GoToトラベルキャンペーンなどでもわかるように、政府が支えなければならない業種の未来の姿は、まだまだ不透明だが、コロナ後の世界は徐々に見えてきた。コロナ後の世界を考えてみたい。

日本の不得手な部分が一気に表面化した

日本だけで単純に考えるわけにはいかないのだが、これまで日本が不得手としてきた部分、あるいは遅れていた部分が、今回のコロナ禍によって一気に表面化したと言ってよいだろう。例えばデジタル化の遅れ、とりわけ行政についてはコロナ禍の中では国民生活に大きな影響を与えた。さらに、情報技術や人工知能(AI)といった最先端のオペレーションが遅れていた日本企業では、かねて生産性の低さが問題視されてきたが、パンデミックによってその遅れが鮮明になってきた。
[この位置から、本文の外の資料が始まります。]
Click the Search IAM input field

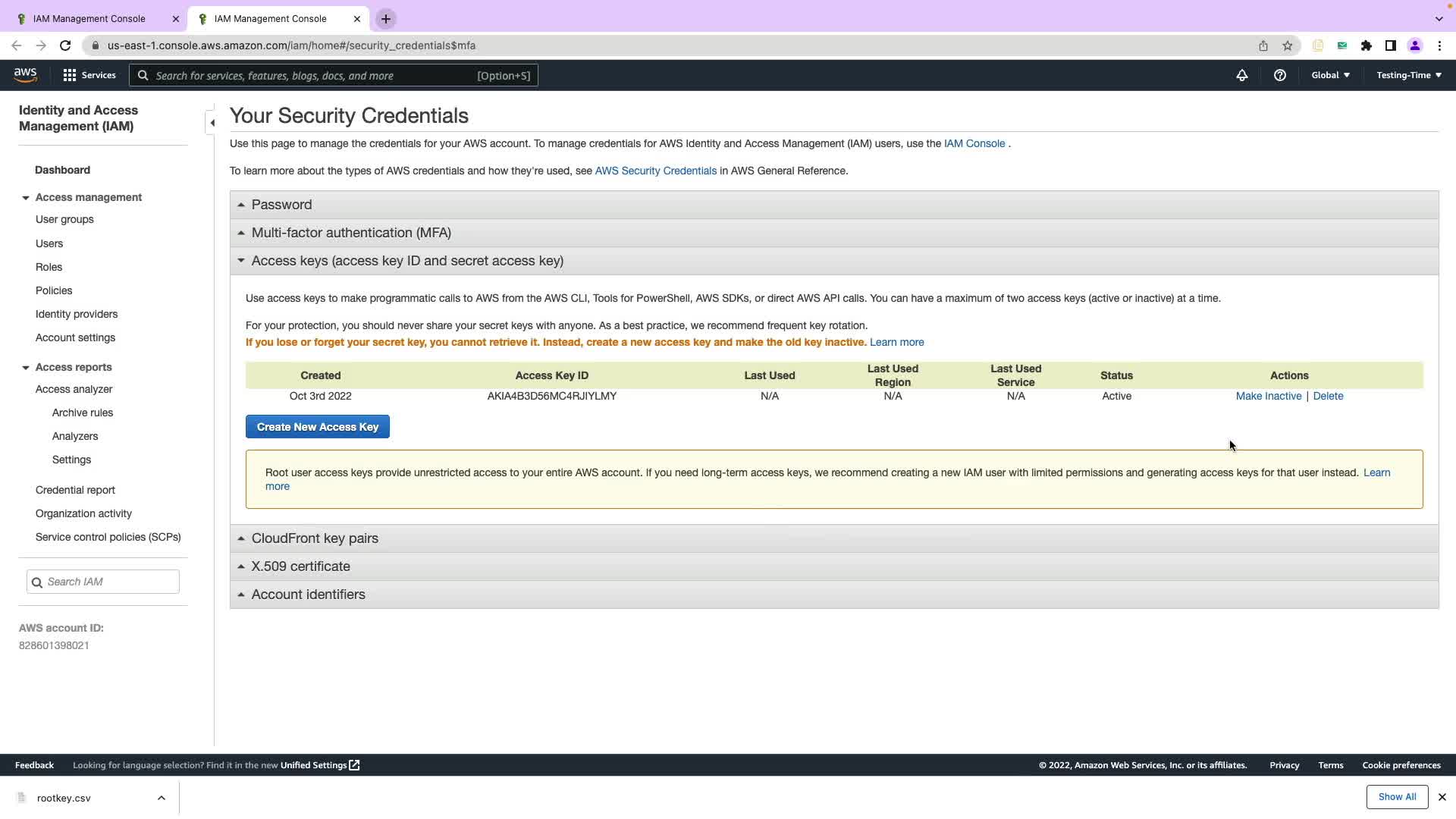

コロナの感染者数を集計するのに、いまだに「ファクス(FAX)」がメインの通信ツールだったことがわかり、さらにPCR検査も十分とは言えなかった。日本の感染症対策を振り返ってみれば、その遅れはデジタル化の遅れや情報通信技術者不足であったことは間違いないだろう。

企業活動でも、いまだに紙ベースの決済システムが主流で、コロナになってから初めて押印付きペーパー中心の決済システムが見直されるようになってきた。日本企業の生産性の低さがこんなところにあったと気づいた経営者も多かったのではないか。

さらに、日本経済成長の牽引役となってきた外国人観光客の誘致がこのコロナ禍によってひっくり返ってしまったことも大きかった。「アベノマスク」で打開を図ろうとしたマスクなどの医療用品不足も、グローバル化を進めるあまり、緊急事態への対応には大きな欠陥が見つかったようだ。